La Cité heureuse et Ma belle époque de Benoît Duteurtre.
En avant-propos de son recueil de chroniques, Ma belle époque, Benoît Duteurtre confie combien son époque le captive et l’obsède, au point d’envahir tous ses romans. « Alors, écrit-il, que nombre de mes bons amis progressistes en art, acquis par principe à toutes les avancées de leur temps, se montrent curieusement peu intéressés, dans leurs œuvres, par le monde qui les entoure, je n’ai quant à moi aucun autre sujet: montrer cette banalité que nous avons sous les yeux et qu’on finit par ne plus savoir regarder, la mettre en lumière dans son comique, sa poésie, son ridicule parfois. »

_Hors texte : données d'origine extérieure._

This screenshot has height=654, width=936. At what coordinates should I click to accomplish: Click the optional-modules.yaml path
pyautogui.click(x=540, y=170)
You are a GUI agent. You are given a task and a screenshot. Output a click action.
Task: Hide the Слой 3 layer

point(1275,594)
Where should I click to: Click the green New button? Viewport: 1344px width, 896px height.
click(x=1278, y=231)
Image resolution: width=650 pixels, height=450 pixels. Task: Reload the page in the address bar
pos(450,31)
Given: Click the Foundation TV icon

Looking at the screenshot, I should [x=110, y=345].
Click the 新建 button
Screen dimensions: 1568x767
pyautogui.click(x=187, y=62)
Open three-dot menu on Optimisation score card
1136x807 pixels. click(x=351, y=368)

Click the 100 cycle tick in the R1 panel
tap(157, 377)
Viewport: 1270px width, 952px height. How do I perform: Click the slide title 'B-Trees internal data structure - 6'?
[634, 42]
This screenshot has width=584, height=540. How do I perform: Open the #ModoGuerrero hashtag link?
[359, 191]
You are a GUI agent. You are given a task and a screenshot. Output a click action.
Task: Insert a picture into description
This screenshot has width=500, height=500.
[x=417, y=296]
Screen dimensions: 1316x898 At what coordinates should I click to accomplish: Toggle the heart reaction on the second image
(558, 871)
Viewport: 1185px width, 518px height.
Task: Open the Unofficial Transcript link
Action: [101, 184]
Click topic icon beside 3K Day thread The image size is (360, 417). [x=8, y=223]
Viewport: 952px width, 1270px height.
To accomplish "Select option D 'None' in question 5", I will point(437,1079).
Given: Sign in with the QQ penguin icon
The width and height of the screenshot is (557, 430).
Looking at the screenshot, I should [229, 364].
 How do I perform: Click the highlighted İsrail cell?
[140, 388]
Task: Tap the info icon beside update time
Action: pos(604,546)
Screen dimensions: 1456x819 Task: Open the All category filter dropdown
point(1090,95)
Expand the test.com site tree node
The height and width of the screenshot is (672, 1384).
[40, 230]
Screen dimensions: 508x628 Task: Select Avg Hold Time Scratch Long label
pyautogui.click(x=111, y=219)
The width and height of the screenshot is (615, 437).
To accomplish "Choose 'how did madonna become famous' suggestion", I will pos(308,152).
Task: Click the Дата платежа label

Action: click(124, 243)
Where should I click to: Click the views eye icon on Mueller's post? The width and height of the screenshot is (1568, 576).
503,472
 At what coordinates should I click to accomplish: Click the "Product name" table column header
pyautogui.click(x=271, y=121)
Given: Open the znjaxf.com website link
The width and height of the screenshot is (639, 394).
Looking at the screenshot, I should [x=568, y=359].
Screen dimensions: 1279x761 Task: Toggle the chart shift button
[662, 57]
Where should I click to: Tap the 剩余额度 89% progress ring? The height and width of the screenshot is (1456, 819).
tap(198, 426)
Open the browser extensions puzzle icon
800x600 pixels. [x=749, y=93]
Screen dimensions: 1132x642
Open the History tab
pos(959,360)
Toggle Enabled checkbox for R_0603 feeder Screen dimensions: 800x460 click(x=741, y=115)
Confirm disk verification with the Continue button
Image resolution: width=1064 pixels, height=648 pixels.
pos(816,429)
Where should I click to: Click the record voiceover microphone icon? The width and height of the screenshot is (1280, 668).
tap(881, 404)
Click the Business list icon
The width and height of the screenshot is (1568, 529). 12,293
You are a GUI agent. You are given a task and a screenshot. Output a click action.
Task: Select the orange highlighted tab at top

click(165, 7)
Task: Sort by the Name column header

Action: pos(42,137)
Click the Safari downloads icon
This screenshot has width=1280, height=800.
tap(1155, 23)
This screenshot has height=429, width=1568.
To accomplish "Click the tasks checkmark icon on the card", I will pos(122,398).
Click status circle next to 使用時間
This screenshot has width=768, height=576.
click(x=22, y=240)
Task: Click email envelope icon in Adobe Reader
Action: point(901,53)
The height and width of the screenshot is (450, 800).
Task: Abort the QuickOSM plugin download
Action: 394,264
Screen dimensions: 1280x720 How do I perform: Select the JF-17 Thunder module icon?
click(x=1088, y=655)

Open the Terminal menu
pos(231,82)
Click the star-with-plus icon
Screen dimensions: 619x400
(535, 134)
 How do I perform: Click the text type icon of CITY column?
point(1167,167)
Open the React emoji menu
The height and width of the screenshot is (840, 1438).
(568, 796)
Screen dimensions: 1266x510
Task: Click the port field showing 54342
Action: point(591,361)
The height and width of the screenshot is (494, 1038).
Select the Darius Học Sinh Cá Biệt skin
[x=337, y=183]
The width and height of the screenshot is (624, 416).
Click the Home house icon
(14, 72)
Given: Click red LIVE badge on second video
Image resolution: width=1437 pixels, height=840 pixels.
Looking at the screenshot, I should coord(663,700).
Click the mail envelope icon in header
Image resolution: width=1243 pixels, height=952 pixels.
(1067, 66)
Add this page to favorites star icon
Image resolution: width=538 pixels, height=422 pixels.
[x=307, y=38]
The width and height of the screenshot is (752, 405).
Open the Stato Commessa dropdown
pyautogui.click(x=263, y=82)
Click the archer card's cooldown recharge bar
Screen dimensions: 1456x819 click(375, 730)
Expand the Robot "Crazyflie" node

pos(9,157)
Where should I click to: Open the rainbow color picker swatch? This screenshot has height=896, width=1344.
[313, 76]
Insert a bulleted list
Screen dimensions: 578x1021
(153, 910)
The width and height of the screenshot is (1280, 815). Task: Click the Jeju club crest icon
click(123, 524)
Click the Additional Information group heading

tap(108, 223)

Son nouveau roman, la Cité heureuse, s’attaque aux diktats des modes de vie et de pensée actuels. Le narrateur, ex-contestataire progressiste, est un scénariste de télévision reconnu. Il habite une vieille ville européenne qui vient d’être rachetée par une compagnie de loisirs et privatisée sous le nom de Town Park. En contrepartie de certains avantages, les habitants doivent accepter de jouer les figurants en costumes du XIXe siècle et de participer à des activités festives… Très hostile à la transformation de sa ville en parc d’attractions commercial, il a fini par se laisser convaincre, moyennant un statut de VIP et un mécénat substantiel de la compagnie. Las, ce confort est précaire. Sa vision “caricaturale” et “réactionnaire” de la modernité déplaît à ses employeurs, sa femme se suicide, la maladie le frappe, le “meilleur des mondes” se révèle « un cauchemar climatisé ». Sans aigreur ni méchanceté, avec une constante drôlerie, Benoît Duteurtre met en scène et tourne en dérision un univers et une société qui sont les nôtres.
Bruno de Cessole
Fayard, 282 pages, 18€ et Bartillat, 288 pages, 20€.